## WORK INSTRUCTIONS
[a] In the article on perinatal stroke, rewrite the part that begins with "The researchers found" and ends with "University Medical Center.", replacing "imaging" with "brain scanning".
[b] According to the article on perinatal stroke, how old were the individuals at the time of the study?
BEGIN SOURCE DOCUMENT
Strokes more commonly occur in older adults, but they can also strike babies possibly because of the stressful effects of birth on the young body's blood vessels and circulation.
Perinatal Stroke Survivors Regain Ability To Communicate
Unlike adults, however, babies who suffer stroke in the side of the brain that deals with language are able to regain their ability to communicate.
In a study published in the journal Science and presented at the annual meeting of the American Association for the Advancement of Science (AAAS), researchers reported the cases of kids and young adults who experienced stroke when they were infants who grew up able to understand language as well as their healthy siblings.
The researchers found that a decade or two after perinatal stroke damaged the left side of the brain, the part that contains most of the language function, these individuals, aged 12 to 25 years old at the time of the study, used the right side of their brain for language.
Interestingly, imaging revealed that language function in these individuals is in the exact mirror opposite region of the normal language areas of the left side of the brain.
"Each function, like language or spatial skills, has a particular region that can take over if its primary brain area is injured. This is a very important discovery that may have implications in the rehabilitation of adult stroke survivors," said study researcher and cognitive neuroscientist Elissa Newport, from Georgetown University Medical Center.
Signs Of Earlier Damage To The Brain
Newport said that these individuals' language is good and normal, with only some signs of earlier damage to brain such as limping a bit. Many also learned to make their left hand dominant because their right-hand function was impaired by stroke.
END SOURCE DOCUMENT
BEGIN DATA SHOWN
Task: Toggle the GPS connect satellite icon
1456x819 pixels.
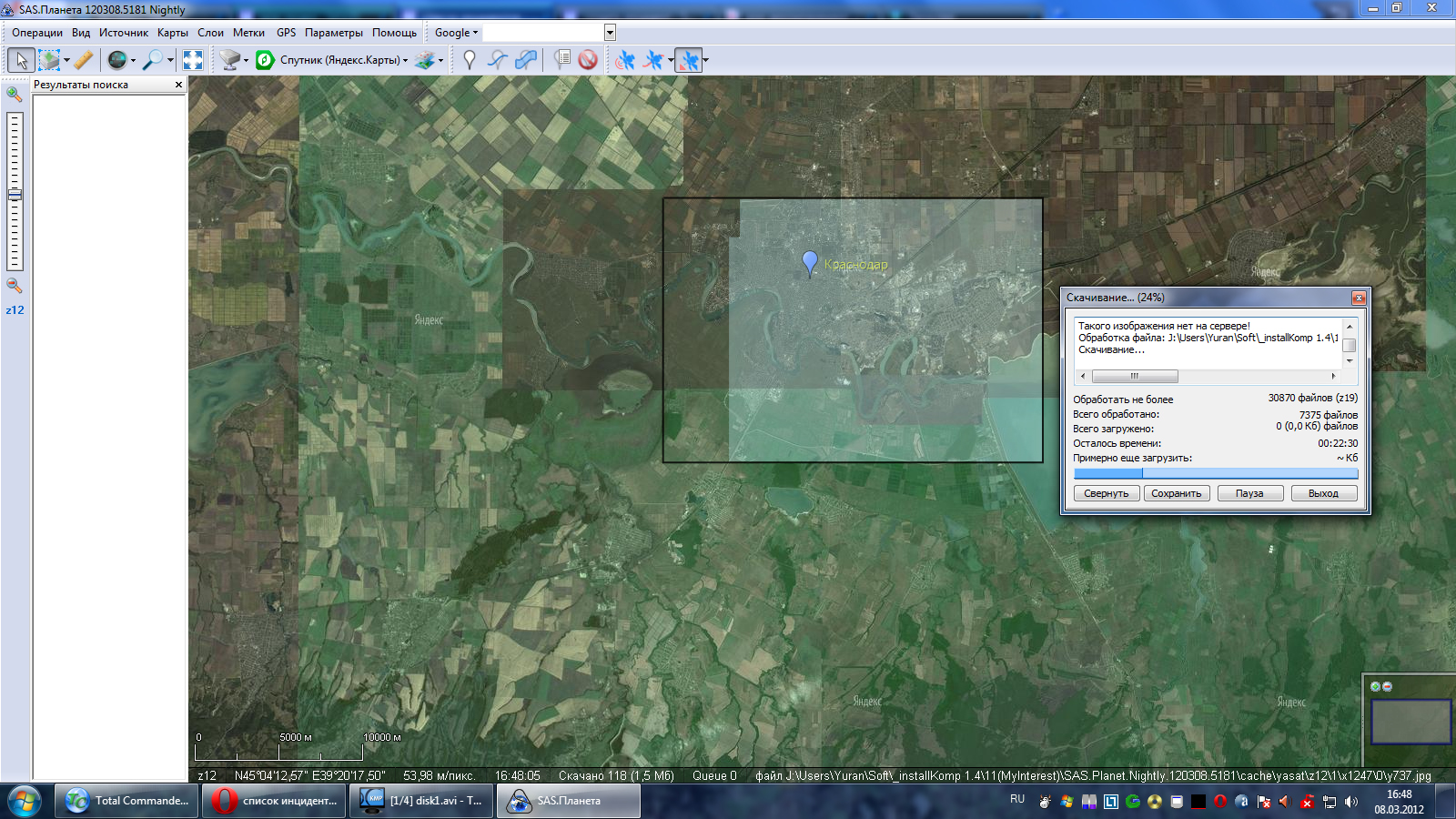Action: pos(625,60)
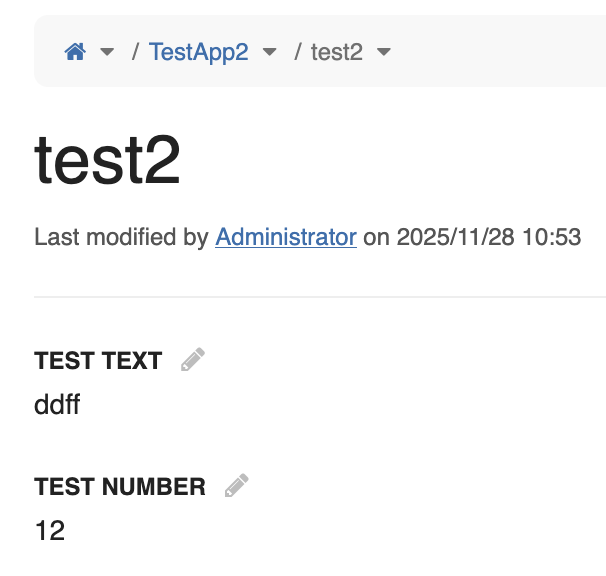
END DATA SHOWN
## LIST OF ANSWERS
[a]
The researchers found that a decade or two after perinatal stroke damaged the left side of the brain, the part that contains most of the language function, these individuals, aged 12 to 25 years old at the time of the study, used the right side of their brain for language.
Interestingly, brain scanning revealed that language function in these individuals is in the exact mirror opposite region of the normal language areas of the left side of the brain.
"Each function, like language or spatial skills, has a particular region that can take over if its primary brain area is injured. This is a very important discovery that may have implications in the rehabilitation of adult stroke survivors," said study researcher and cognitive neuroscientist Elissa Newport, from Georgetown University Medical Center.

[b] They were 12 to 25 years old.